Isto porque, quando se fala em ensino público superior gratuito, bancado

pelos recursos do Estado, para a formação de futuras elites, está-se

transferindo o pagamento, em última análise, para o contigente majoritário de

menos favorecidos na sociedade.

Em outras palavras, o preço acaba sendo pago, não pelos que usufruem ou

usufruirão do benefício do curso superior, mas por aqueles que não podem cursar

a faculdade, por precisar começar a trabalhar mais cedo ou por quaisquer outras

limitações de ordem sócio-cultural ou psicológica.

Essa injustiça é tão condenável como a discriminação, em termos de raça, ou

condição econômica para ingresso no quadro de alunos ou de professores, sendo

particularmente gritante no Brasil, onde a distribuição de renda continua sendo

uma das piores do mundo.

Por que não podem os próprios alunos beneficiados pagar a conta?

Se dispõem da renda para tanto (como é o caso de muitos) não há porque não

pagar o custo de seus estudos durante o curso.

Para os que não dispõem de renda pessoal ou familiar suficiente, por que não

conceder um empréstimo, para começar a ser pago após o curso em, digamos, 30

anos ou mais, a juros baixos, com parcelas e prazos revistos em função de renda

futura?

Afinal, há empréstimos por 30 anos ou mais e a juros baixos para compra de

imóveis de baixo preço, dentre vários outros.

Se todos os alunos das faculdades públicas pagarem pelo benefício que auferem

na forma sugerida, seriam economizados os vultosos recursos públicos destinados

a manter as faculdades públicas gratuitas.

Conseqüentemente, haveria recursos para: a) melhoria da qualidade de ensino,

inclusive para proporcionar maior empregabilidade aos formandos; b)

investimentos para aumento de número de vagas e para atender a demanda de

candidatos que preencham os requisitos mínimos estabelecidos; c)arcar com os

custos para a concessão do crédito proposto; d) geração de empregos para

melhoria de qualidade de ensino e aumento de vagas.

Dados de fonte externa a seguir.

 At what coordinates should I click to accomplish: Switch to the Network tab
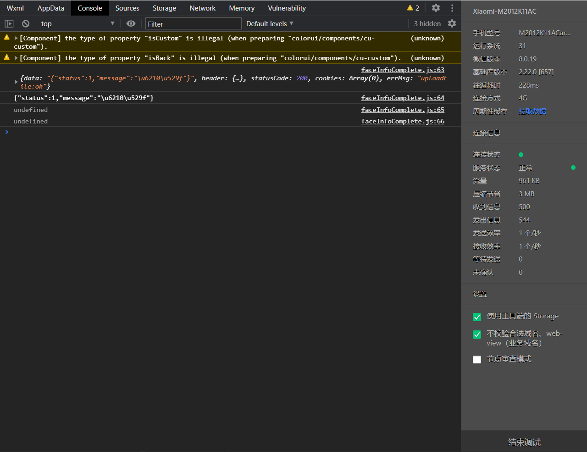coord(202,8)
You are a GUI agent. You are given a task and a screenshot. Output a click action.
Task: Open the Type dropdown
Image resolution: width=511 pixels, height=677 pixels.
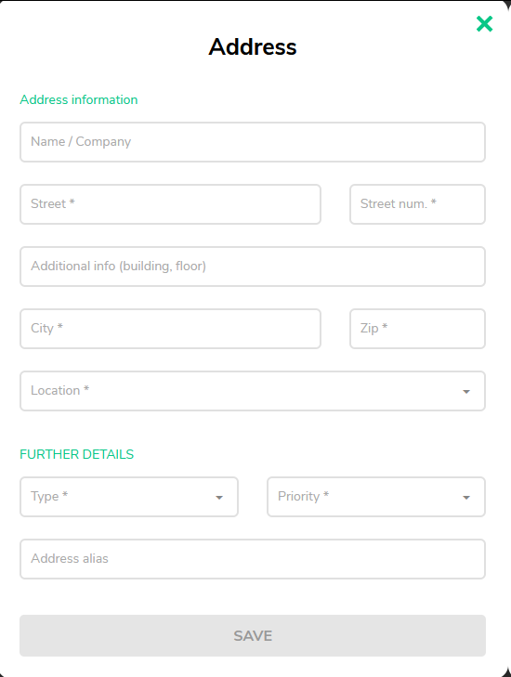coord(129,497)
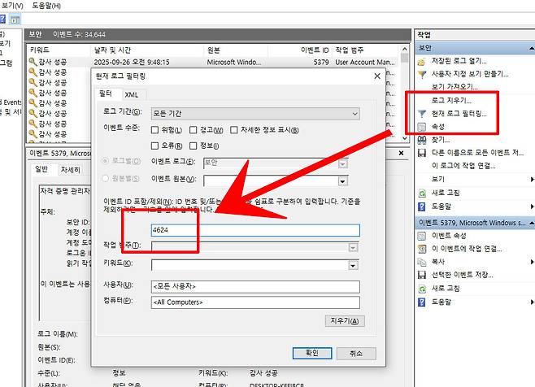
Task: Enable the 위험 (Critical) event level checkbox
Action: (156, 130)
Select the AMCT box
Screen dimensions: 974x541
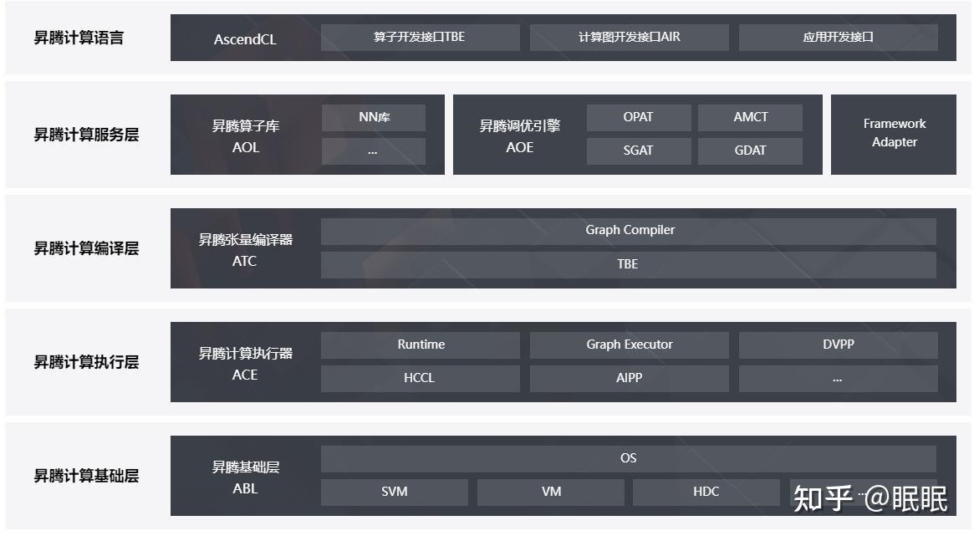pyautogui.click(x=750, y=117)
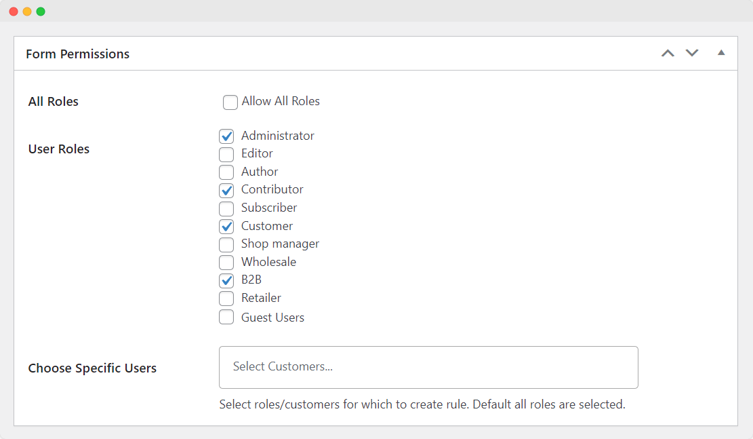The height and width of the screenshot is (439, 753).
Task: Uncheck the Contributor role
Action: point(226,190)
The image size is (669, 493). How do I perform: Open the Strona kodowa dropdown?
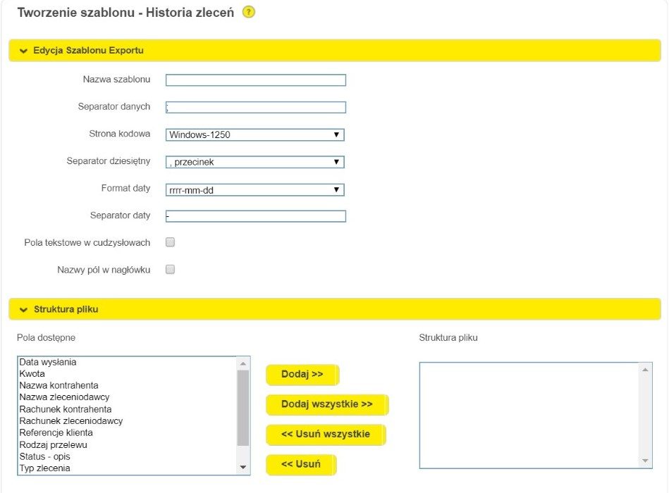(255, 135)
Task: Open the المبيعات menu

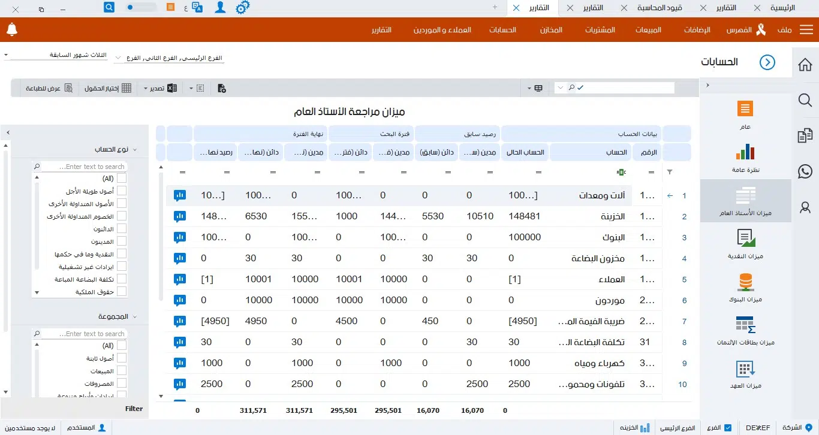Action: pyautogui.click(x=648, y=29)
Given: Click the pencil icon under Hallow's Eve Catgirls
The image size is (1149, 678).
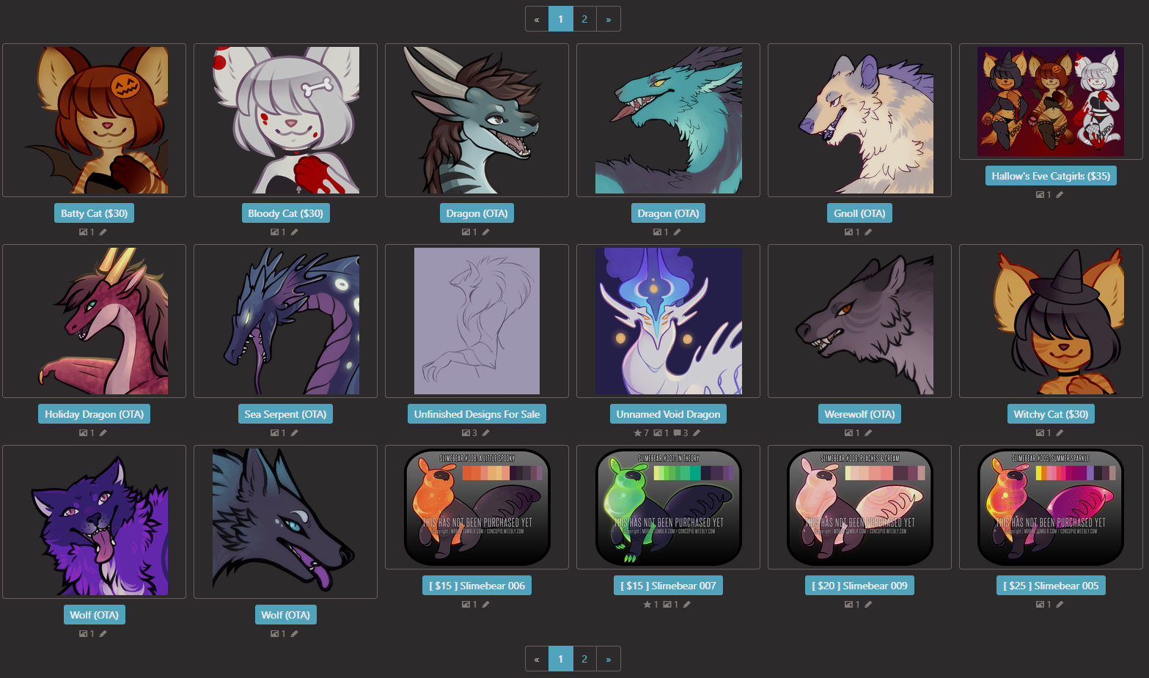Looking at the screenshot, I should pyautogui.click(x=1060, y=195).
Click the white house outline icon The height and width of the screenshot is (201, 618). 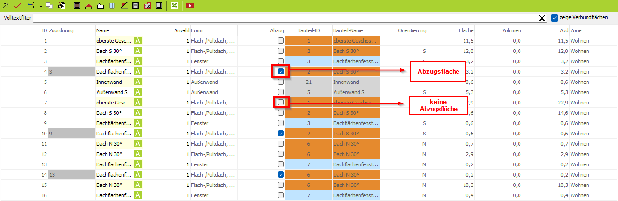pyautogui.click(x=100, y=6)

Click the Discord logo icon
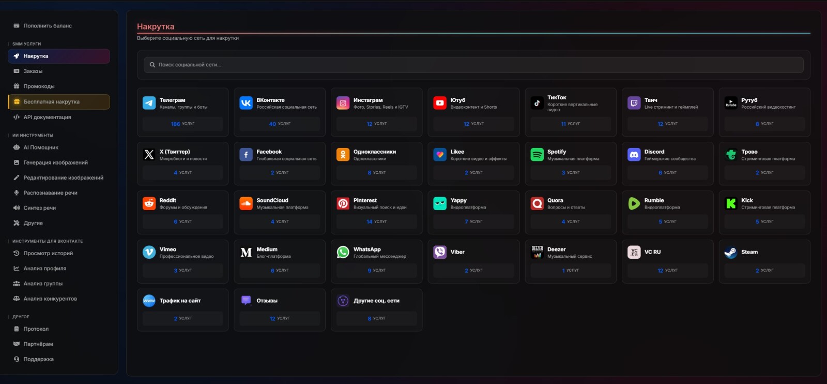(x=634, y=154)
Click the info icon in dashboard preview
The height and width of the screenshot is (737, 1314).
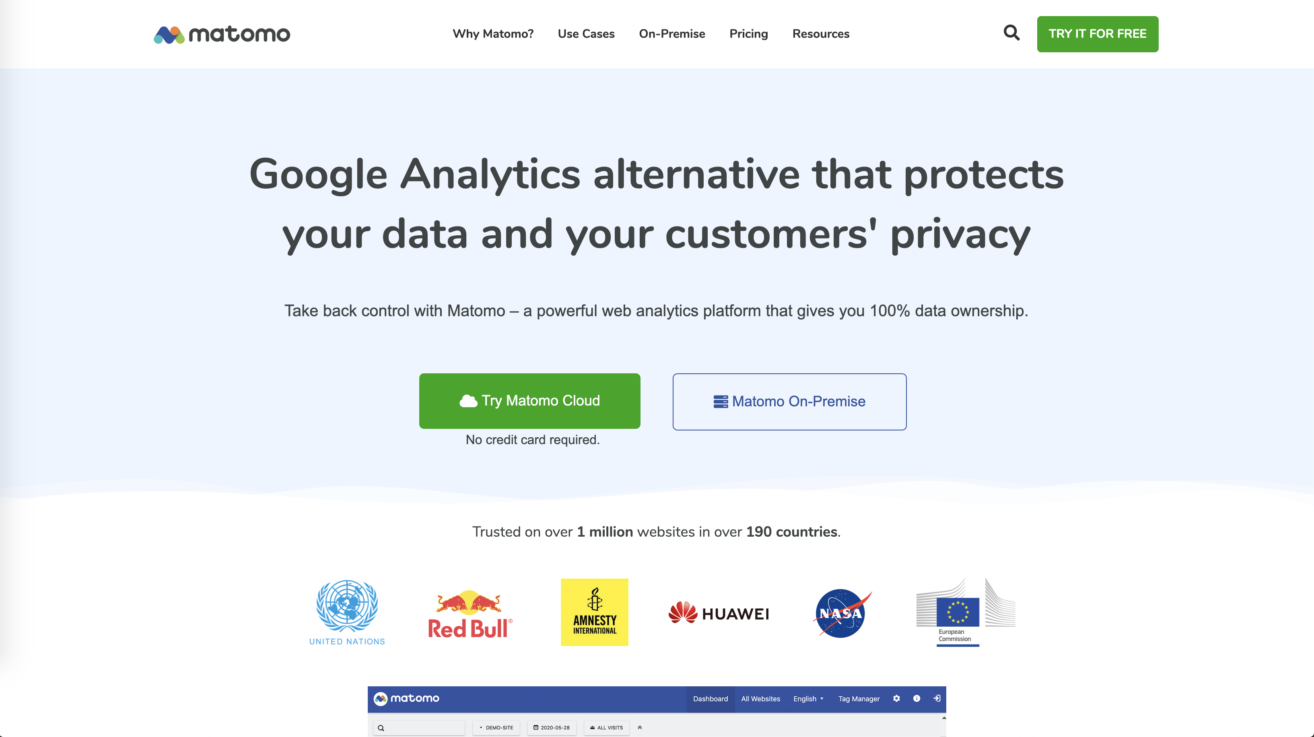(917, 699)
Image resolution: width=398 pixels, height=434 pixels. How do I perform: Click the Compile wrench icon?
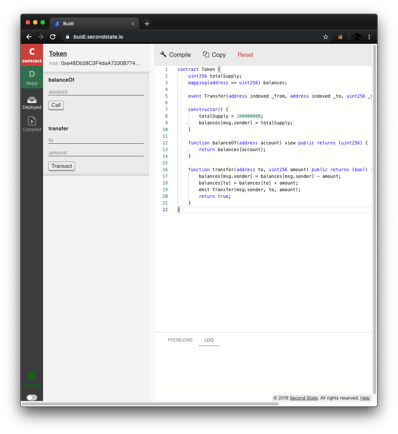(163, 55)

Empecilhos legais atuais para que se perpetue a injustiça de estudantes de

faculdades, mesmo os ricos, não pagarem pelos seus estudos, devem ser

removidos.

Há vários exemplos de mudanças na legislação, em todos os níveis, para

ajustes a necessidades sociais em transformação. Um exemplo: até 1927, mulheres

não podiam votar no Brasil, conforme a legislação vigente, que foi modificada

para corrigir a distorção.

Certamente, nas buscas por critérios de justiça e pela observância do

princípio constitucional de isonomia, é mais fácil aferir-se renda individual e

familiar do que raça e cor, que também não devem ser objeto de discriminação.